Market research company Counterpoint Research reports that the average storage of smartphones will reach 83GB by year-end, with iPhone growing faster than Android.
This is an increase of 32% year-on-year and twice the global average of 43GB at the end 2017.
Its Research analyst Sujeong Lim says the average storage capacity of iPhones are 166GB while Android smartphones stand at 68GB.
The reason iPhones have a higher average is because they don't feature an expansion slot like Android smartphones.
However, Android leads when it comes to storage size for flagship smartphones.
Lim notes that Apple doubled its internal storage from 256GB for the iPhone 7 series in 2016 to 512GB with the iPhone XS in 2018.
In comparison, Samsung’s Galaxy Note 9 launched with 512GB storage in late 2018 and then it was doubled with the Galaxy S10+ several months later.

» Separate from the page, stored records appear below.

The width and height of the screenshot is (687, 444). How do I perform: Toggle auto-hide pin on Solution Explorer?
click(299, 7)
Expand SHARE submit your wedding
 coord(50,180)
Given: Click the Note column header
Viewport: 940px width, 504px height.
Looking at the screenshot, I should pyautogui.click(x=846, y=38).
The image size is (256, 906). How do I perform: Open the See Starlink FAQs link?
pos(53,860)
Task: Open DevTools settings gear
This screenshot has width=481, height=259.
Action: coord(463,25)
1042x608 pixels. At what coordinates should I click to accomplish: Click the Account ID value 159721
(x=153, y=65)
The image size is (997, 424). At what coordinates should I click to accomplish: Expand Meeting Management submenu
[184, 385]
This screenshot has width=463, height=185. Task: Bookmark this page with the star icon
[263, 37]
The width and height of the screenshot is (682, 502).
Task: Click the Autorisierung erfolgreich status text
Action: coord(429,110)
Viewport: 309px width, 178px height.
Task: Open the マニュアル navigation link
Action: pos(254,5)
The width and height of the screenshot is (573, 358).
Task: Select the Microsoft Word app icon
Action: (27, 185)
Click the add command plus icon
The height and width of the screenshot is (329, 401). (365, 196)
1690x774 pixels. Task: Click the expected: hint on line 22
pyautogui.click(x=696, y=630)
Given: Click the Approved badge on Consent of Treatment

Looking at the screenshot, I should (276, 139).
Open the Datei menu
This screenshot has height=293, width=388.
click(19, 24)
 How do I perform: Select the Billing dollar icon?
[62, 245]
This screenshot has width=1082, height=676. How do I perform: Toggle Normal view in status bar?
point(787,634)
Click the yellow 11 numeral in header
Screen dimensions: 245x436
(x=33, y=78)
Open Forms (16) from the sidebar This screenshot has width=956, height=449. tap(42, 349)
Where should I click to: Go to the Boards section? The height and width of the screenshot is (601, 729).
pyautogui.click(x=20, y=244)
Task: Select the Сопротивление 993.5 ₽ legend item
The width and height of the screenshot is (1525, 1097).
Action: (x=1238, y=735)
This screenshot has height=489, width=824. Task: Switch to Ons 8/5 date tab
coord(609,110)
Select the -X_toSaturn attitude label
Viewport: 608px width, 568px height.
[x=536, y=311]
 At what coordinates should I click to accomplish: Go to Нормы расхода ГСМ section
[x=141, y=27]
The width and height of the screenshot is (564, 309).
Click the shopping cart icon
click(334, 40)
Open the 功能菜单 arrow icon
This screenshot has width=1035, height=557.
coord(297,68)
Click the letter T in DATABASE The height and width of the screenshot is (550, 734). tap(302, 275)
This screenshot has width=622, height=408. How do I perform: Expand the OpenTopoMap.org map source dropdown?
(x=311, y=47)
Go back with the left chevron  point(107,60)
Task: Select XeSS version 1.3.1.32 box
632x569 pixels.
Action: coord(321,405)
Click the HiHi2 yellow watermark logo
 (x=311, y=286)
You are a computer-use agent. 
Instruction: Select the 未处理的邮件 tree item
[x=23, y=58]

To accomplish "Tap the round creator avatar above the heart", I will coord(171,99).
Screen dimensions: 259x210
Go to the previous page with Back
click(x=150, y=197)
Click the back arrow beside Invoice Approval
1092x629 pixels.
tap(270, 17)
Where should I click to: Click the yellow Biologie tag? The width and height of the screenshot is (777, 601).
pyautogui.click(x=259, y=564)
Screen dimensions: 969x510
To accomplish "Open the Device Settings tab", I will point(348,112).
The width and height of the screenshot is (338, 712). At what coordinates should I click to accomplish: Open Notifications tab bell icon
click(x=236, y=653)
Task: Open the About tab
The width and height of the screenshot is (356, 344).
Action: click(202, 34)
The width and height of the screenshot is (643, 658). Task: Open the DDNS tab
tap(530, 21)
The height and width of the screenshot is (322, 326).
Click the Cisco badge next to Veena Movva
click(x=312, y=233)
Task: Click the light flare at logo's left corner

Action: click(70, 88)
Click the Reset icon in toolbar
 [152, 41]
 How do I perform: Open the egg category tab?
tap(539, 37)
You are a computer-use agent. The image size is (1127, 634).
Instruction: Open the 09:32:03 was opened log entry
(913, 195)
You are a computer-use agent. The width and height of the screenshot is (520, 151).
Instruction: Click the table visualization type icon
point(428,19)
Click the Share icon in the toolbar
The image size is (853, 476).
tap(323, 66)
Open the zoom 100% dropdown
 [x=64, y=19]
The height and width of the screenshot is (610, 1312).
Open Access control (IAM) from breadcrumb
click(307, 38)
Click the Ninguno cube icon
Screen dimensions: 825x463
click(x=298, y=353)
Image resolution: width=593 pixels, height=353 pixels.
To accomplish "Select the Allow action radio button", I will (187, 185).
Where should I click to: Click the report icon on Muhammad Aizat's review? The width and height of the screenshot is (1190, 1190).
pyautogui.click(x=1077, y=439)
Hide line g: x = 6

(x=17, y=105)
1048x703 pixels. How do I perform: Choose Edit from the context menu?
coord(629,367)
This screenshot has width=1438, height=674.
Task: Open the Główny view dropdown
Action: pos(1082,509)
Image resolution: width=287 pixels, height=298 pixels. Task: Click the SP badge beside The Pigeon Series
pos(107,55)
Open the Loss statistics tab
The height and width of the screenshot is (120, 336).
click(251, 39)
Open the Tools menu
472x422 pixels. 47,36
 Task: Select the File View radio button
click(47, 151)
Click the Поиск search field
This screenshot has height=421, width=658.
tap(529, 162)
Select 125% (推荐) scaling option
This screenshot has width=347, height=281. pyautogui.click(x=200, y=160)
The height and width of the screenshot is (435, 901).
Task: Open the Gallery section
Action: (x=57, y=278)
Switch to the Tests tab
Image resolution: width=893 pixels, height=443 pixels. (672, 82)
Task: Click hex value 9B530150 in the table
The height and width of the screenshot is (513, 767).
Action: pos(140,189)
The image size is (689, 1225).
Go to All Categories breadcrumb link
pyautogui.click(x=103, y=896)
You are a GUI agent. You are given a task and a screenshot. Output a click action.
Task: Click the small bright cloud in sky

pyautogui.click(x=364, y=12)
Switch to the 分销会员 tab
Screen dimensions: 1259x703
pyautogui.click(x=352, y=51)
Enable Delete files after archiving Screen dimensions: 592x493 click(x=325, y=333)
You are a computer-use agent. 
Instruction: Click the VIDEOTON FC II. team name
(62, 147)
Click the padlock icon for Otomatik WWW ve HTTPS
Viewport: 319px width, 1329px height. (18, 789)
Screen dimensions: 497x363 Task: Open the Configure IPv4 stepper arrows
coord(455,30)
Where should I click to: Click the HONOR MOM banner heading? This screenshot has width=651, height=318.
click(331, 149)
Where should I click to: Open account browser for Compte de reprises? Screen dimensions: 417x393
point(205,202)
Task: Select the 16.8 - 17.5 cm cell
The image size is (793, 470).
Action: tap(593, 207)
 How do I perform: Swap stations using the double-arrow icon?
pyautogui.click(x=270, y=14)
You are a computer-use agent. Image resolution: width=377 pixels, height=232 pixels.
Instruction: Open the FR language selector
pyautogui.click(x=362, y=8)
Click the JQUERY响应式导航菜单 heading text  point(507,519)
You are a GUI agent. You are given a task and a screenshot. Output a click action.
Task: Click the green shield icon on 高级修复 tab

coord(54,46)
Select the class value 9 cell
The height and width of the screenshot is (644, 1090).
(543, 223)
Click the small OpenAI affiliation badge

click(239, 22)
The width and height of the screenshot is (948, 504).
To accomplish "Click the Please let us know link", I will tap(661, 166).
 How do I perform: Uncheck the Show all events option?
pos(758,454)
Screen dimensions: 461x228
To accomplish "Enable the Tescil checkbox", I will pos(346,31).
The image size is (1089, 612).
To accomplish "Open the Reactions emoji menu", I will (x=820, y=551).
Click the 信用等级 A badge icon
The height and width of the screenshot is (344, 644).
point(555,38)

Now that the Galaxy S10+ has introduced 1TB Flash storage memory, other manufacturers are likely to push Flash storage higher in their upcoming flagship models, she says.
“Why do smartphones need increasingly large capacities? The answer is in the amount of data that users capture every day through their smartphone camera,” she says, adding that photo sizes and games have increased in size exponentially.
She adds that the commercialisation of 5G means high-capacity storage is essential to support high-speed communication, AI technology, Augmented Reality/Virtual Reality and high-definition content.